→ **Data for this task**:
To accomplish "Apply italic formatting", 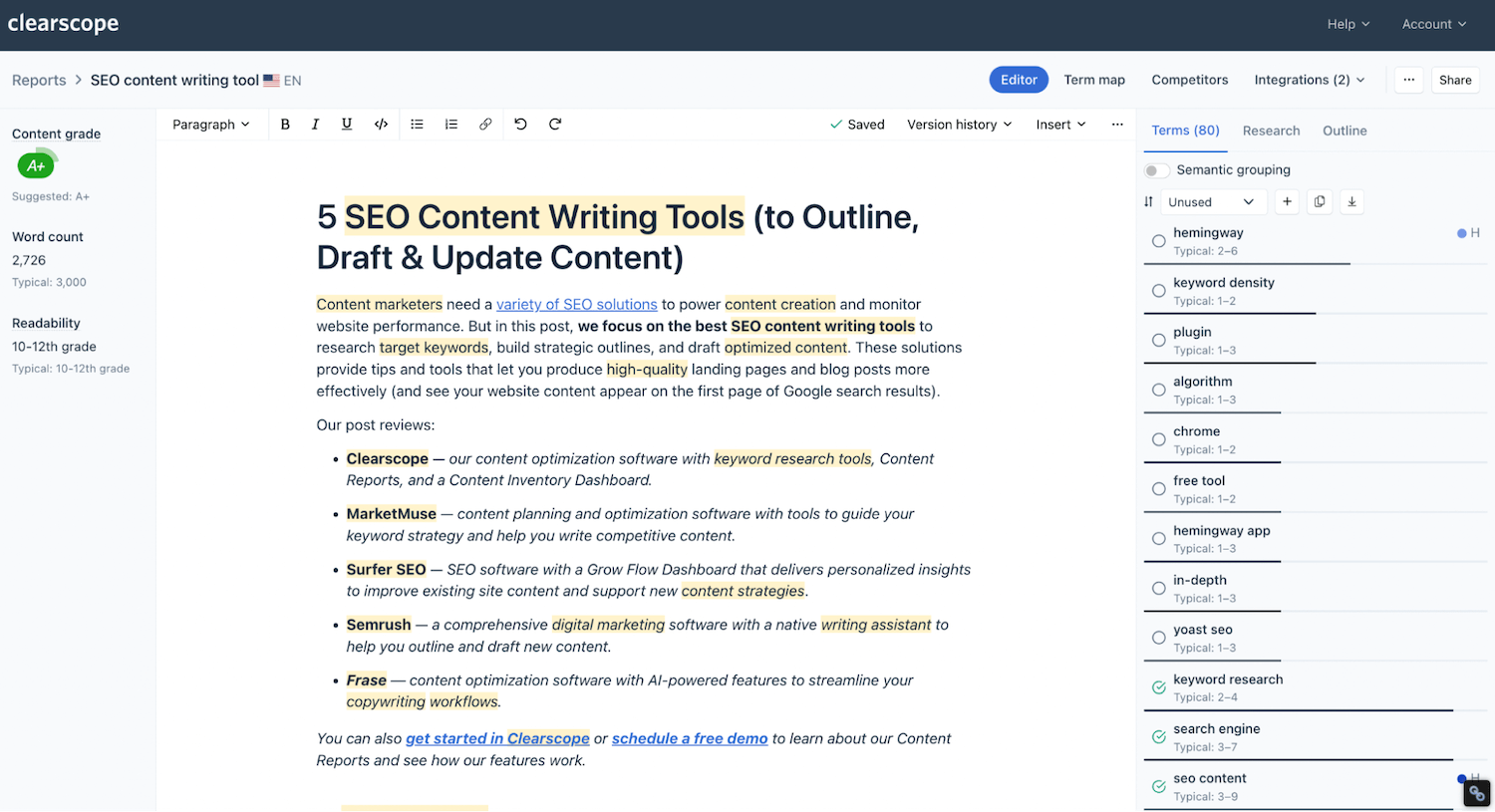I will (x=315, y=124).
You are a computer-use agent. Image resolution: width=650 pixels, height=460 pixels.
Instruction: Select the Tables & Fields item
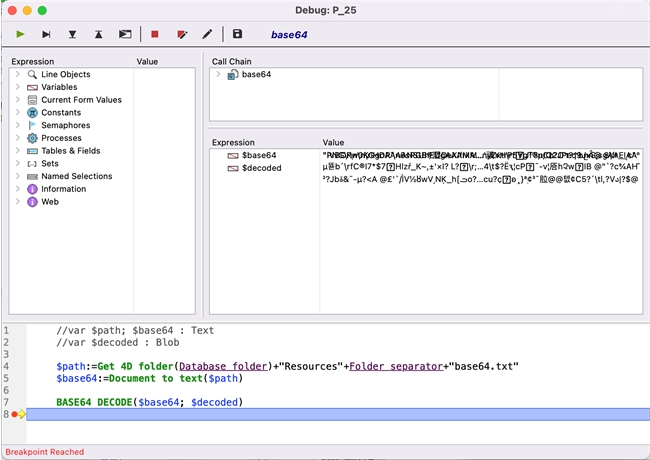coord(70,151)
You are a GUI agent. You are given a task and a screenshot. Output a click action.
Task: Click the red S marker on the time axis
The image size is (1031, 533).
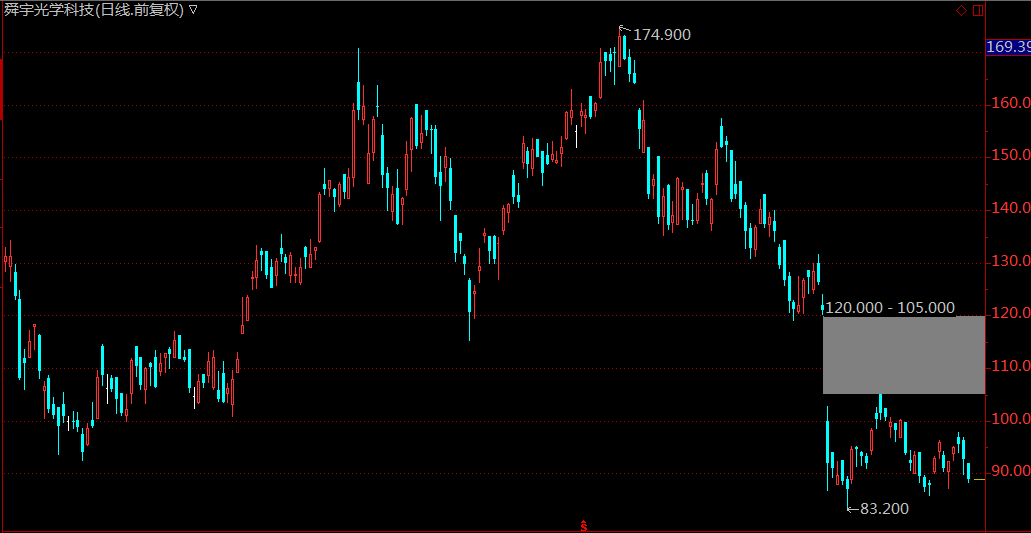583,525
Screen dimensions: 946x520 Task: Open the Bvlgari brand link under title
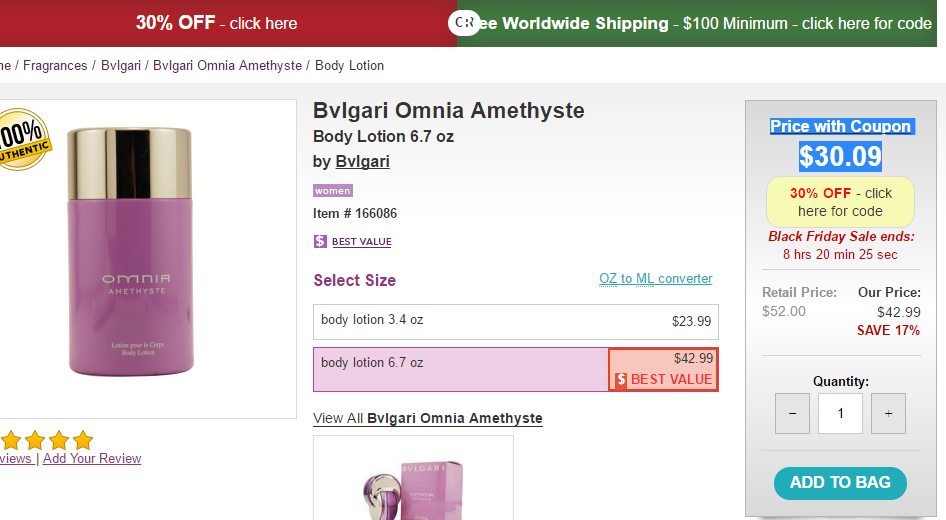click(362, 162)
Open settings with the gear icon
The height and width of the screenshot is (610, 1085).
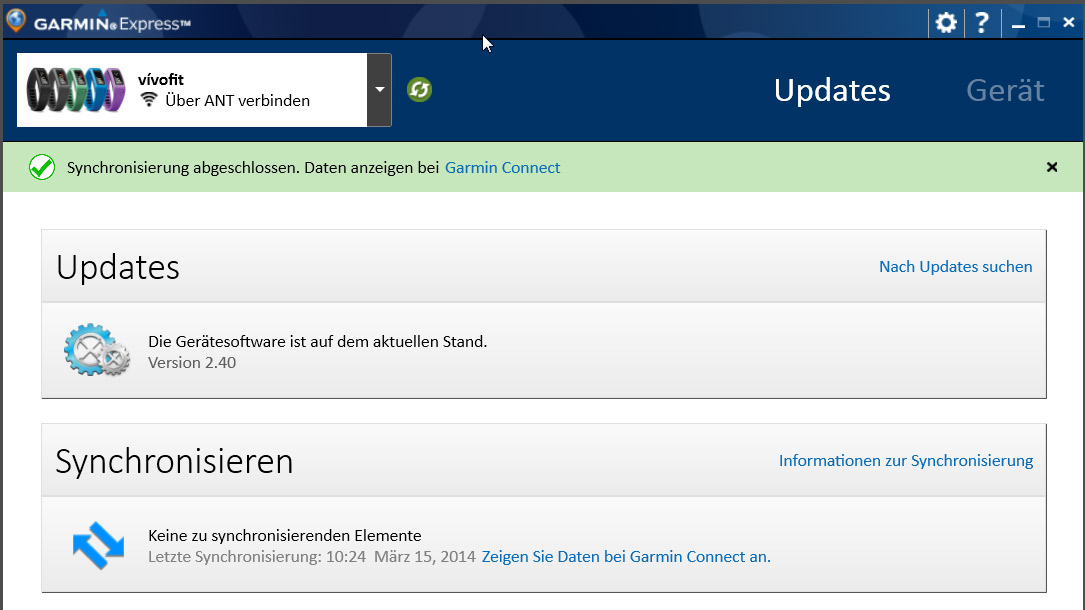[945, 22]
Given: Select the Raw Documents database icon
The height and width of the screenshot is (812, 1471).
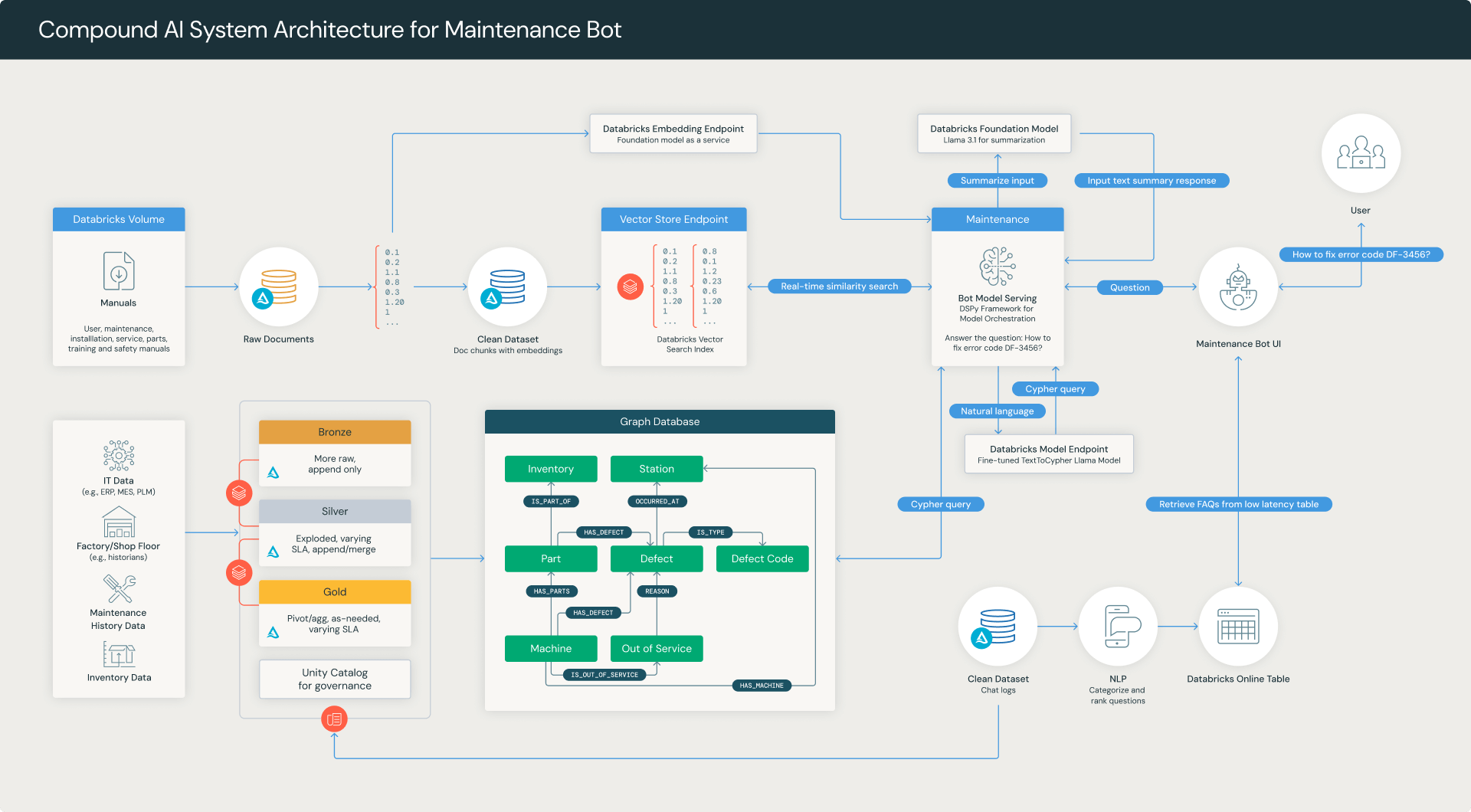Looking at the screenshot, I should click(x=279, y=286).
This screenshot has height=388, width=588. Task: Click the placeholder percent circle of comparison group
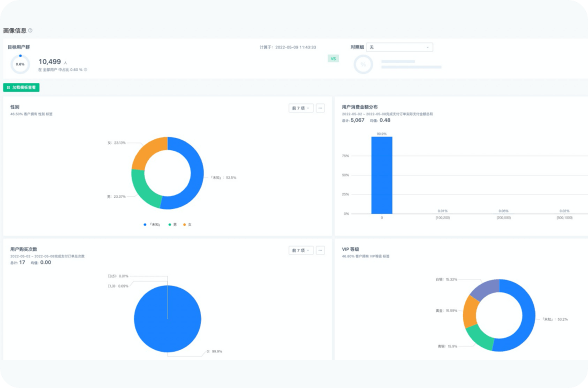(363, 64)
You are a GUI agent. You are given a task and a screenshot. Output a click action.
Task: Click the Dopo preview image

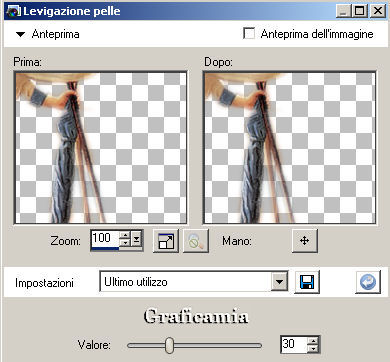pos(289,148)
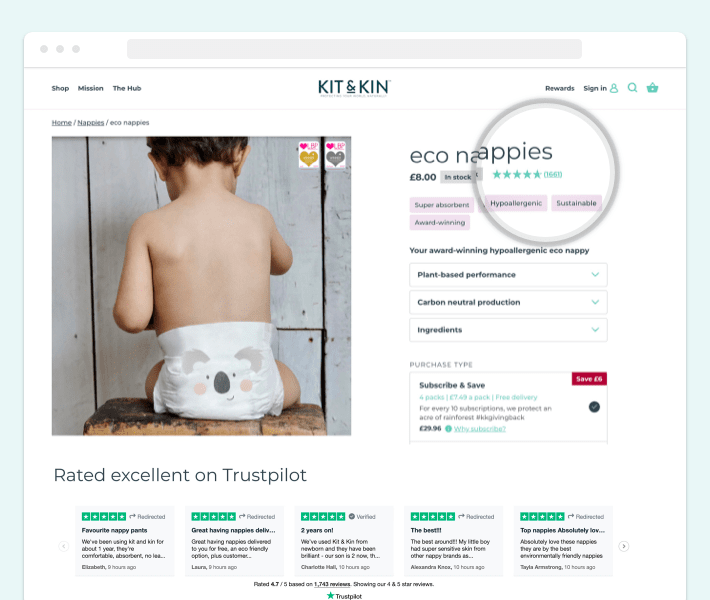Open the shopping basket icon

coord(652,88)
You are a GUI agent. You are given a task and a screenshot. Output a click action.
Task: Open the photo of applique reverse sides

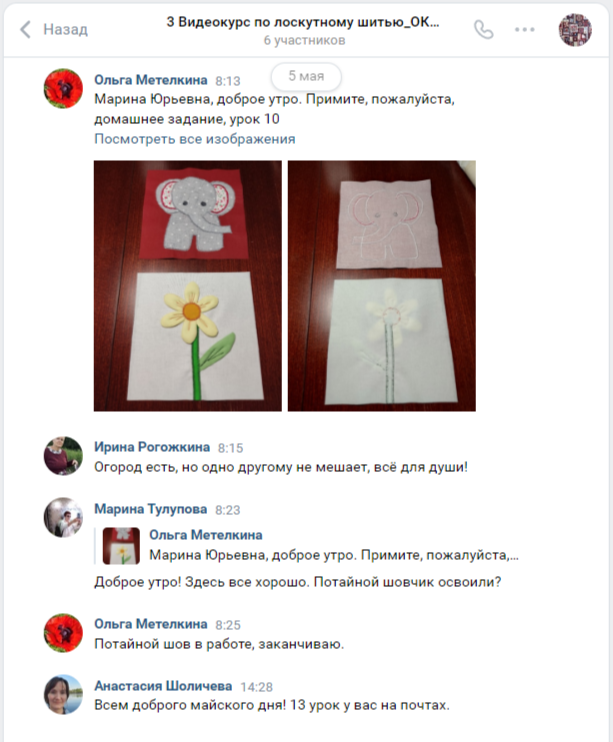382,286
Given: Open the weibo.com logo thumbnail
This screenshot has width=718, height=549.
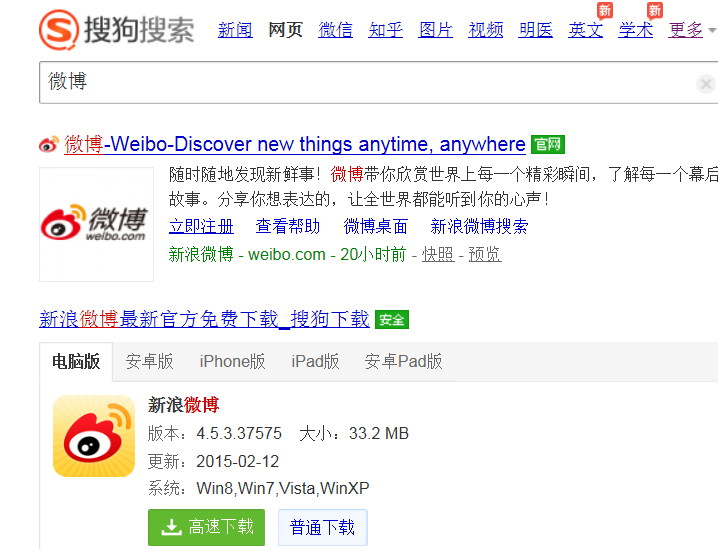Looking at the screenshot, I should (97, 224).
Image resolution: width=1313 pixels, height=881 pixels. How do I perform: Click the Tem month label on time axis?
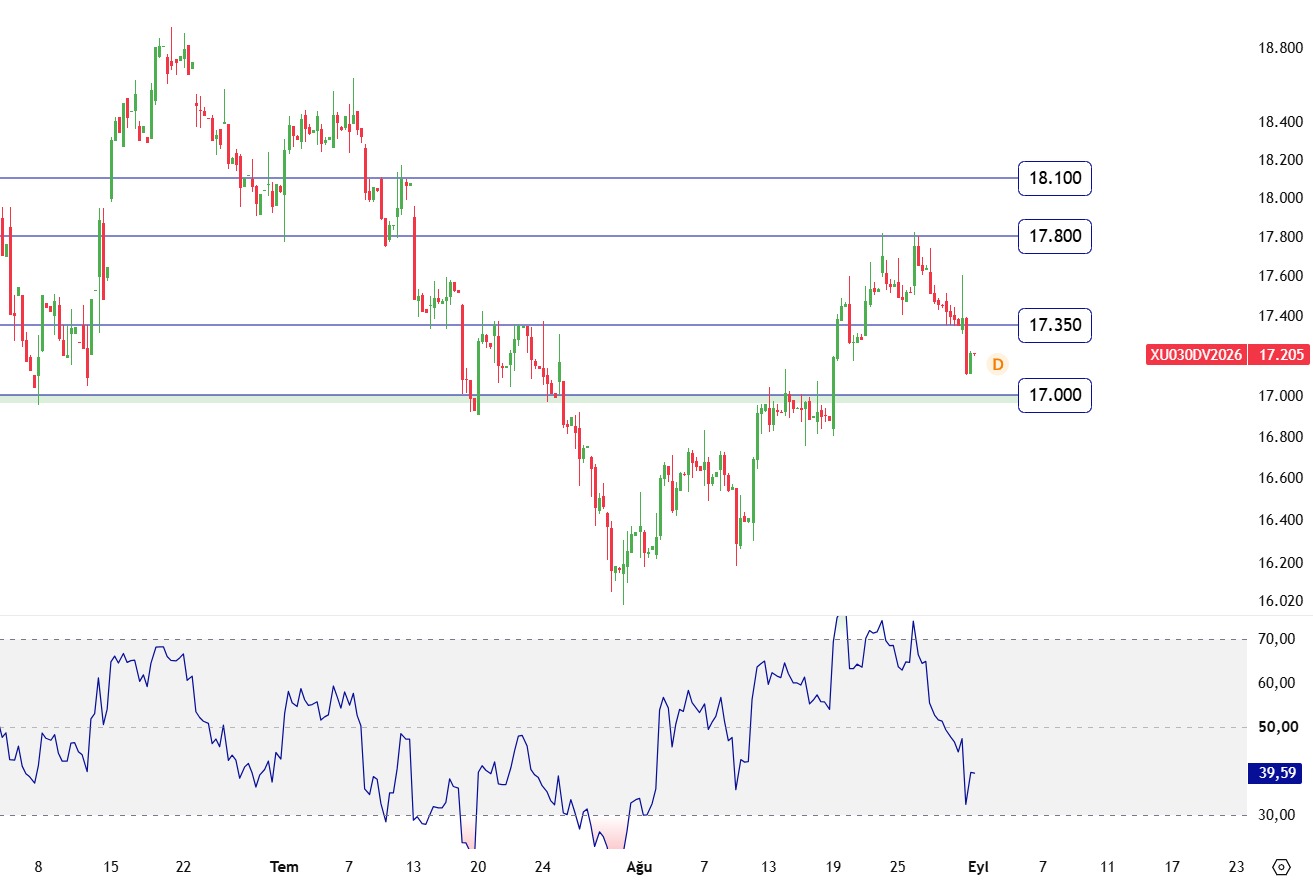(x=284, y=866)
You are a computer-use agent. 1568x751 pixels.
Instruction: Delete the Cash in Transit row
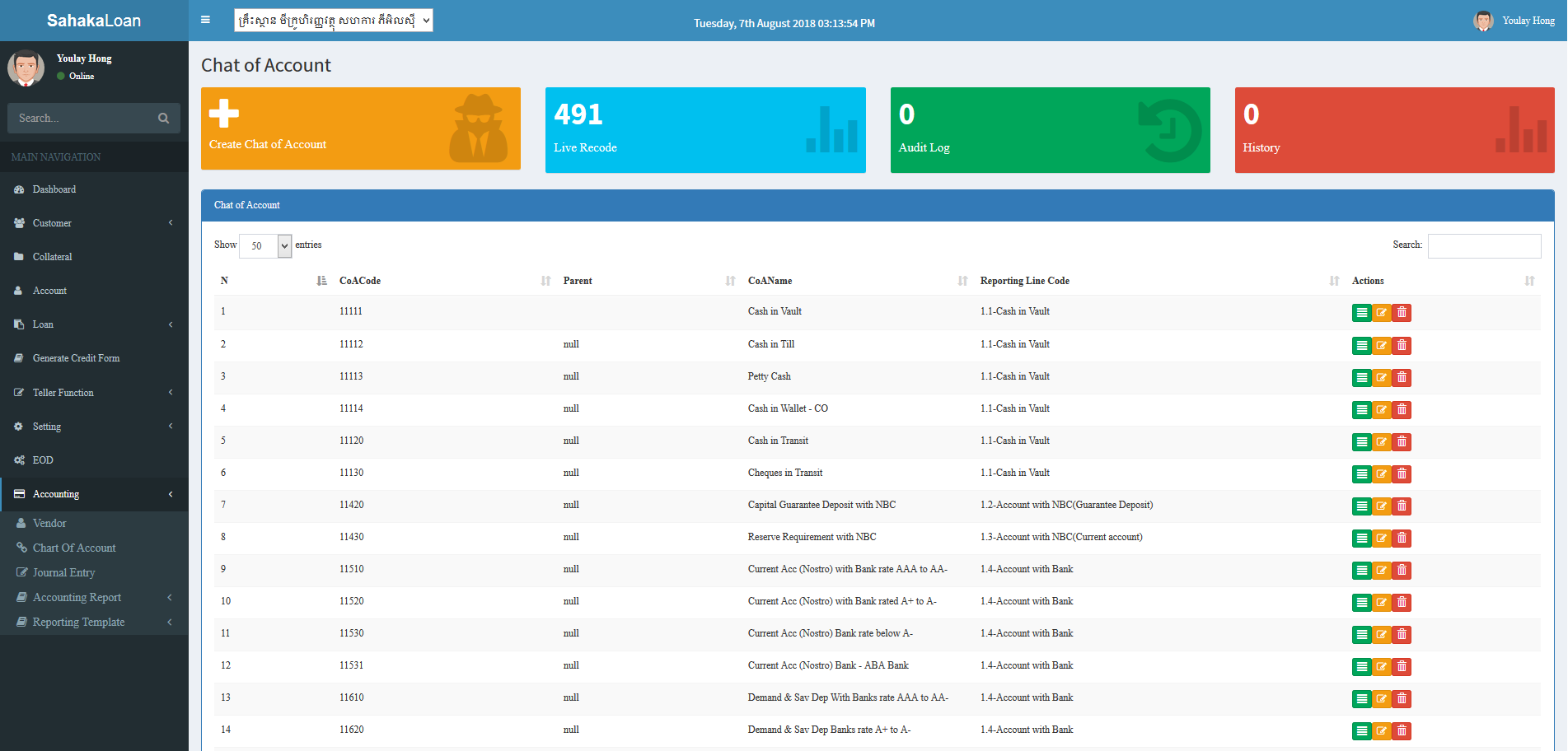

→ **To do**:
Would you transcribe, exactly and only, the lines from the one that contains "Task: Open the photo" through the last line of the data above, without any pictures?

→ **Exercise answer**:
Task: Open the photo of applique reverse sides

382,286
Given: Open the weibo.com logo thumbnail
This screenshot has width=718, height=549.
Looking at the screenshot, I should (97, 224).
Image resolution: width=1313 pixels, height=881 pixels. How do I perform: Click the Tem month label on time axis?
(x=284, y=866)
You are a computer-use agent. 1568x751 pixels.
Instruction: Delete the Cash in Transit row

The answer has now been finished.